One of the themes of Black History month at Brush High School this year was “Bridging our Past and Future.” Brush teacher Ms. Rumae Watkins-Clark, with the support of the English Department and library clerk, Mrs. Sherri Charnock brought this theme to life by designing a showcase with photographs of Brush graduates then and now. In addition to the showcase, Ms. Watkins-Clark organized an Occupational Experience Day on February 23rd where alumni returned to Brush and spent a full day talking to students about everything ranging from high school angst to hiring practices in the 21st Century.
We are grateful to Patrice Horton ’02, Melinda Jackson ’07, Robert Hunter ’10, Airion Watkins-Clark ’10 (Beachwood and Excel Tech), and Diandre Byfield ’13 for giving up a day away from their professional responsibilities to offer powerful advice.
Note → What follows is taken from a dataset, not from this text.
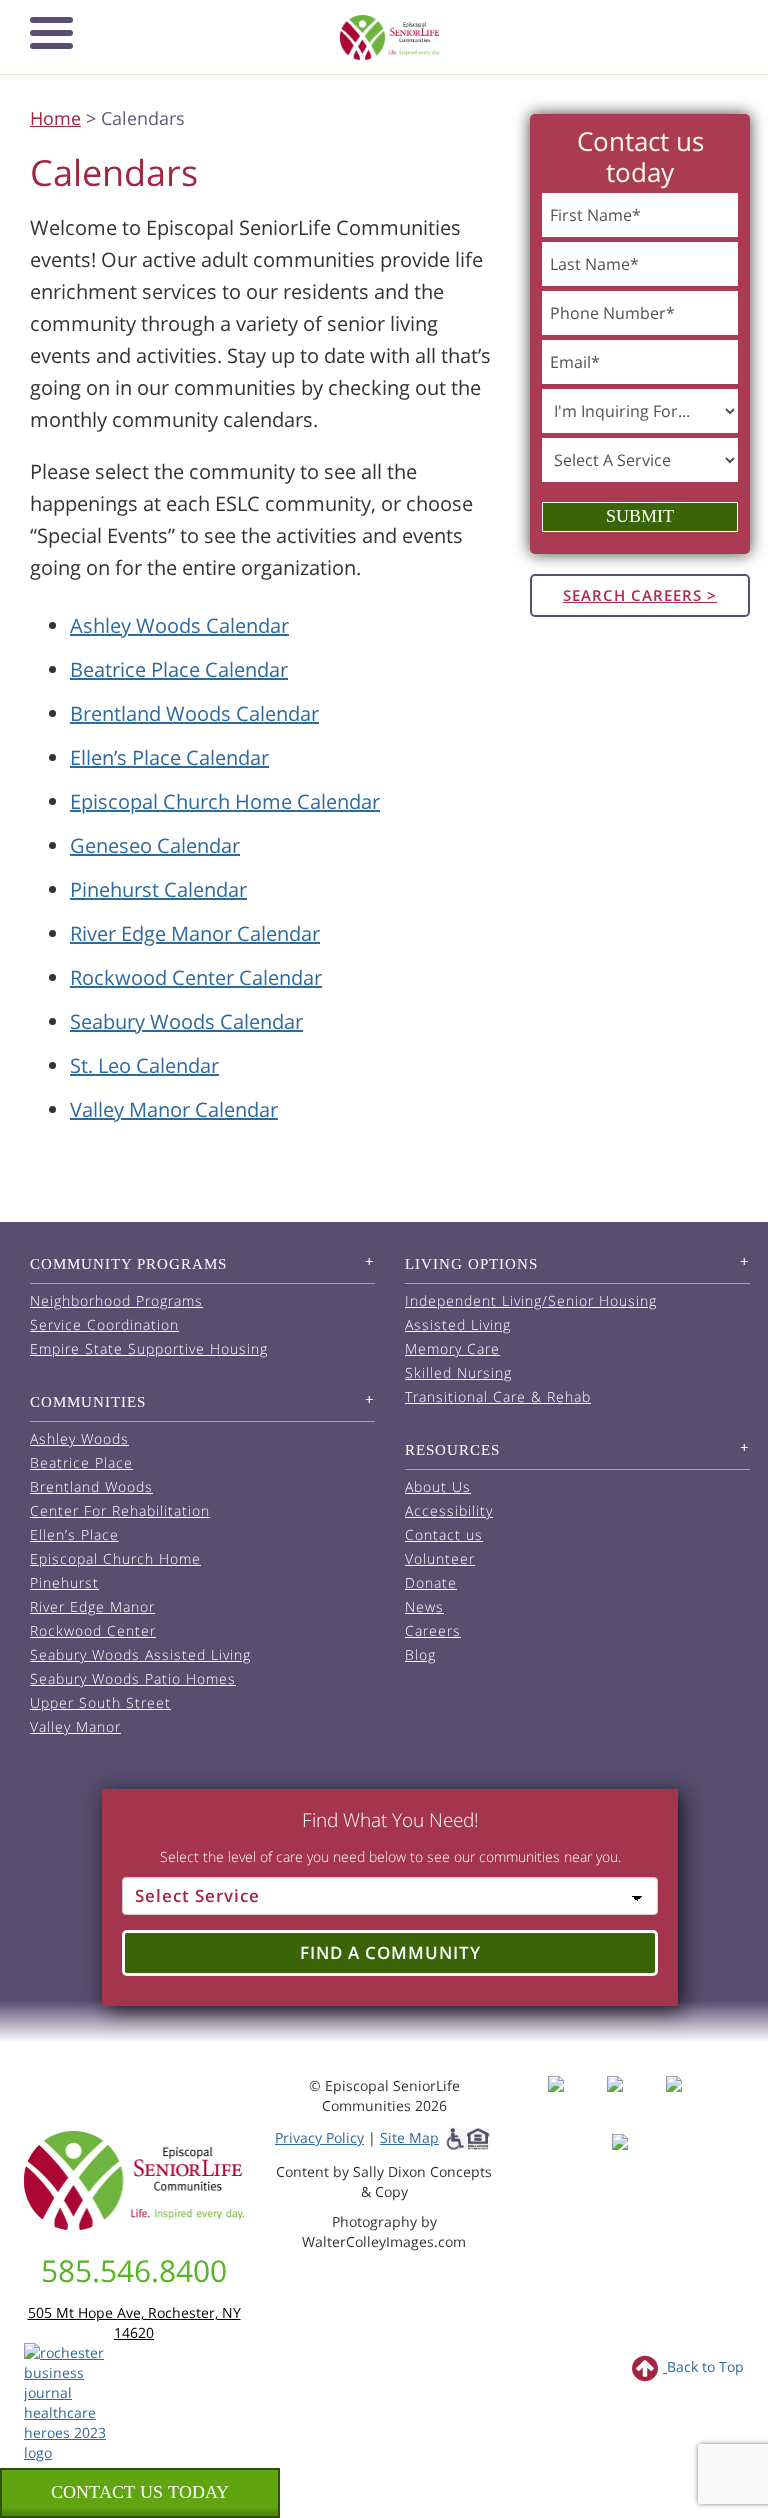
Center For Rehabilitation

When asked by one student how to deal with the pressure of making big decisions at a young age, professional actor and stay-at-home dad Robert Hunter expressed the importance of finding one’s passion and in order to do that, “Try everything: sports, drama, clubs. If you’re afraid to do it, then you really need to try it.” Patrice Horton, owner of public relations and marketing companies Tuff Love and Grand Central Station, added, “Once you find your purpose, the checks will come.”
All of the panelists discussed the importance of communication and networking. They stressed the need to build relationships starting in high school and to overcome the fear of failure. Both fashion designer Diandre Byfield (co-creator of UNDERGOD) and technology entrepreneur Airion Watkins-Clark (CEO of WhatzGood Inc.) discussed the danger of doing business with friends. Watkins-Clark and Horton both emphasized the importance of continuing one’s education beyond the classroom and recommended TedTalks, YouTube, and podcasts as valuable resources.
Everyone agreed that students should attack their goals now and they aren’t too young to start working toward their dreams. Melinda Jackson, Founder and Executive Director of International Youth Leadership Foundation, quoted 13th Century Persian poet Rumi in response to a student’s every day frustrations: “If you are irritated by every rub, how will your mirror ever be polished?” and went on to explain that we need to rise above if we are going to be our best selves. Hunter closed the day by saying, “Don’t blame others for your mistakes. Start your discipline now. Respect your teachers. Outside of [your family], they are the only ones in your life who give without expecting anything back from you. I should know. I’m in a business where everyone I talk to wants something in return.”